■ **SUPPLIED DATA**
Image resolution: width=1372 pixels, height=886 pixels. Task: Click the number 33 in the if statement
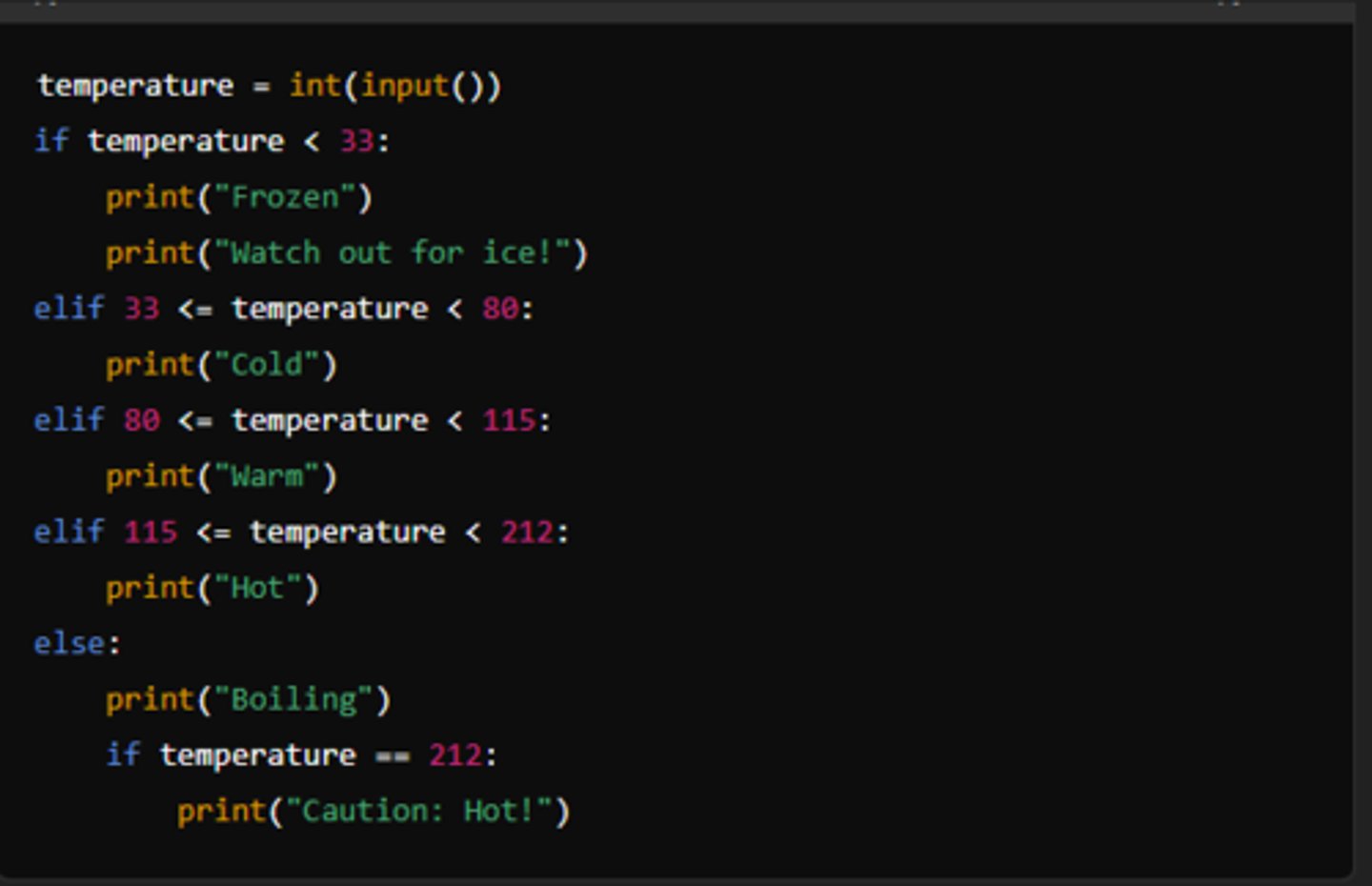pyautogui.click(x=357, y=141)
* * *
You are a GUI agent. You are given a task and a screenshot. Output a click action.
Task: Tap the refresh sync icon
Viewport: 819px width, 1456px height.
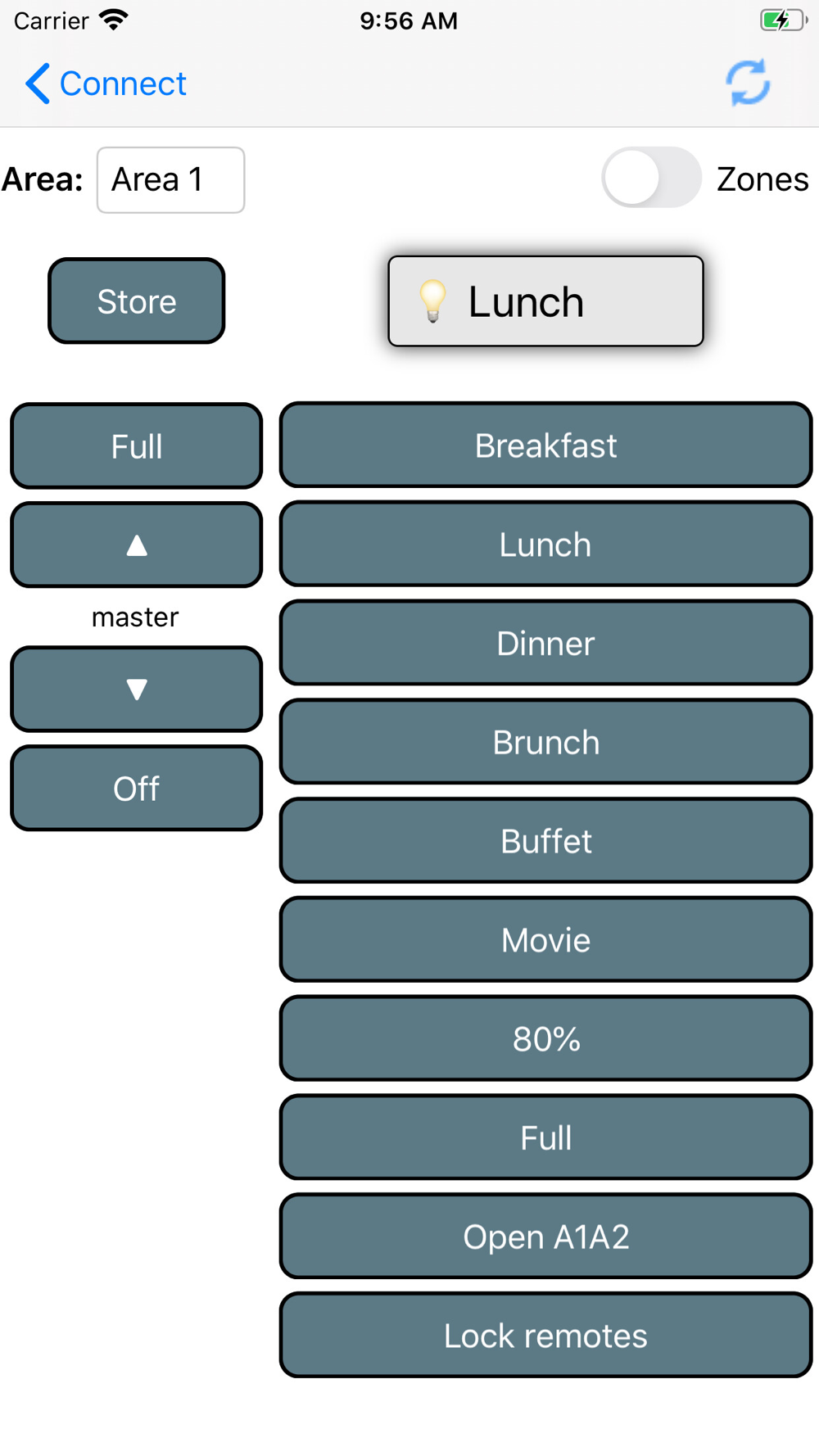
==
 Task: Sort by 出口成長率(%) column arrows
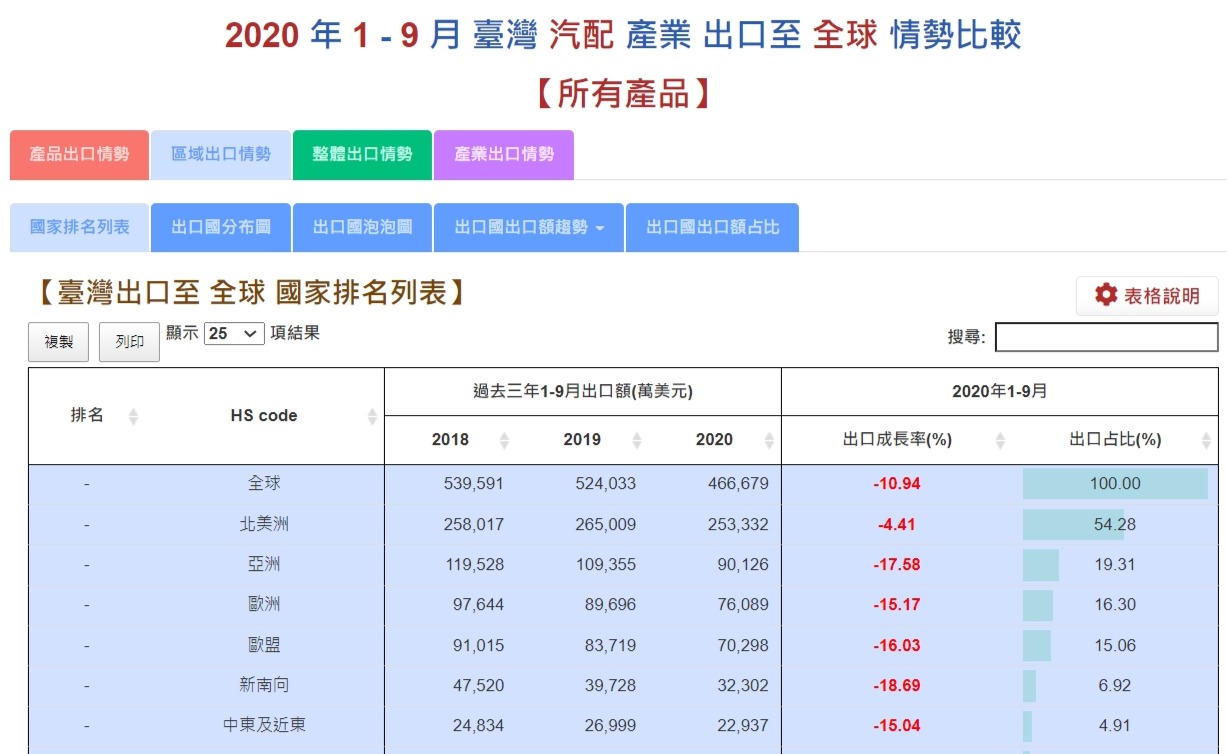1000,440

■ **DIRECTIVE**
Turn the records from the line with "You are a GUI" up to and including the line with "Viewport: 819px width, 1456px height." into a numbered list, leaving out any blank lines.

■ **RESPONSE TO THE EXERCISE**
1. You are a GUI agent. You are given a task and a screenshot. Output a click action.
2. Task: Tap the refresh sync icon
3. Viewport: 819px width, 1456px height.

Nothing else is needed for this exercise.